I have a class called creature.
class Creature
{
private string m_species;//This needs to be updated whenever any of the other variables change. Based on a list of user-defined species.
private string m_name;
private int m_numberOfLegs;
private SkinColorEnum m_skinColor;
//etc...
}
I would like to somehow be able to define species, and then compare instances of Creature against this. (A human would have pink or black skin. An orc would have green skin.)
To make it more difficult, I would also like to serialize/deserialize both the instances of creature, and instances of species. That way I can make editors where I define my creatures and species, and after importing into my actual program (game, in this case) do a comparison and figure out which species each creature belongs to.
So the definitions of species would be something like:
class Species
{//Not actual c# syntax. Just trying to explain.
Creature.m_name;
Creature.m_numberOfLegs;
Creature.m_skinColor;
}
Human:
m_name == ?; //Don't care what the name is.
m_numberOfLegs == 2; //Must have 2 legs.
m_skinColor == (Black || Pink);//Need to be able to specify multiple possible values.
Orc:
m_name == ?; //Don't care what the name is.

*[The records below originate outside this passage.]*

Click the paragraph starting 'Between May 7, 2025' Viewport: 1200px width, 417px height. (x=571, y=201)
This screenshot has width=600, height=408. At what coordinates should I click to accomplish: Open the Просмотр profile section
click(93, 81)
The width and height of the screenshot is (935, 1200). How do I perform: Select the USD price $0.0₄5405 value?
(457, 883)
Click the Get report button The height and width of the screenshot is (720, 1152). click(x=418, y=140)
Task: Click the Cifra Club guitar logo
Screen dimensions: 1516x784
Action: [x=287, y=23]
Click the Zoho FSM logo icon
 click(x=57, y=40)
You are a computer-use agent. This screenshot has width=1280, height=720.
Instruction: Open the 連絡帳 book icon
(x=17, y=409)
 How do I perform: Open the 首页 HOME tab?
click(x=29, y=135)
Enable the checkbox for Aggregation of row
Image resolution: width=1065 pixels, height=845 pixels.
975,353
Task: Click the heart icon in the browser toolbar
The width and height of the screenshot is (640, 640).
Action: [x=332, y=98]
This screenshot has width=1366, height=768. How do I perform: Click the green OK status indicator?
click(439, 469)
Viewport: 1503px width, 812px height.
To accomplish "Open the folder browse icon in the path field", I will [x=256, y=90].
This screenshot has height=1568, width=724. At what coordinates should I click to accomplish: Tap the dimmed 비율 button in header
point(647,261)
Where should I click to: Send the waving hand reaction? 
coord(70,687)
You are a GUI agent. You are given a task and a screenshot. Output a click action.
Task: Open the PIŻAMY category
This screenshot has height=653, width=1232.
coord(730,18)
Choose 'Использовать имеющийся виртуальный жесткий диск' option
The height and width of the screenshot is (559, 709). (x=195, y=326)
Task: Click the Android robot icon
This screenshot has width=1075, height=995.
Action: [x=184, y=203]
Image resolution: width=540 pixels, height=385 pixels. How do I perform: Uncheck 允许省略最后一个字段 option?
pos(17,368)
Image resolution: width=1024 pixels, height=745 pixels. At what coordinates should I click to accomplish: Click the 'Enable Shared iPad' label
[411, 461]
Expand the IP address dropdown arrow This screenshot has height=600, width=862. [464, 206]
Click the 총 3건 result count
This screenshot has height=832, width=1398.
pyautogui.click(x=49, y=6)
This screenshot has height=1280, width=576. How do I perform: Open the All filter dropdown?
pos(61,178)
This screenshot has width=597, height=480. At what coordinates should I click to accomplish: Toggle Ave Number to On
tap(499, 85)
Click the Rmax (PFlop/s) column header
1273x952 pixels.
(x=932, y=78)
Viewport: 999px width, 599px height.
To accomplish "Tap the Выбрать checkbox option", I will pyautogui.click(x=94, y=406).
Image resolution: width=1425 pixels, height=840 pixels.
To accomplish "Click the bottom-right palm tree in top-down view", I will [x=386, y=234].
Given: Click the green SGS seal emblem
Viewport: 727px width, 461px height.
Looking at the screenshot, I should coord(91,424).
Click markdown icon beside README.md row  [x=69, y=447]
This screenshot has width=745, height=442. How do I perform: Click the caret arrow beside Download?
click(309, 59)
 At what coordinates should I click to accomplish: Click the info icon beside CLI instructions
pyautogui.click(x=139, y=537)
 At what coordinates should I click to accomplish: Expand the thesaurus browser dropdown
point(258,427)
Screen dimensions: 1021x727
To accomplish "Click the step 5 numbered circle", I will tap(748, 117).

m_numberOfLegs == 2; //Must have 2 legs.
m_skinColor == Green;//Need to be able to specify multiple possible values, even though we only need 1 for orc.
Is there any C# construct that can do this? Maybe there is some way to use Attributes? Inheritance? I can't think of anything that would work well.
Features like giving me compiler errors if I add variables to Creature but not Species would be a bonus.
Use case:
1. The user starts the "EditSpeciesAndCreatures" executable.
2. The user defines a list of species. Each species has for every variable in "Creature" defined either: A set of matching values, a single value or no value(indicating it does not matter what that variable is).
3. The user defines a list of creatures. Simply setting each variable to something. Strings as strings, ints as ints, enums as enums. Nothing unusual.
4. The user saves the two lists to file. (Serializing)
5. The user starts "The Game", and the game loads the file. (Deserializing)
6. All the values in each Creature are set as they were defined in the file.
7. All the values in each Species are set as they were defined in the file.
8. A comparison is run with every creature against every Species. The first match results in Creature's m_species variable being set to that Species.
9. All creatures are now marked as their respective species.
Additional use case:
10. One or more of the creatures change. Skin color, number of legs, anything.
11. A new comparison is run for these Creatures, and a new species is found, unless the changed variable did not matter to any of the defined Species.